[Start of section]

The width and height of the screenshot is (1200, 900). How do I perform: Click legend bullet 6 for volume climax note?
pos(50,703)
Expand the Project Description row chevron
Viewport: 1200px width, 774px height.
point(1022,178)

[End of section]

WHAT IS EXPECTED
Repeat the material above in its entirety, exactly.

SOLUTION TO THIS EXERCISE
The width and height of the screenshot is (1200, 900). How do I perform: Click legend bullet 6 for volume climax note?
pos(50,703)
Expand the Project Description row chevron
Viewport: 1200px width, 774px height.
point(1022,178)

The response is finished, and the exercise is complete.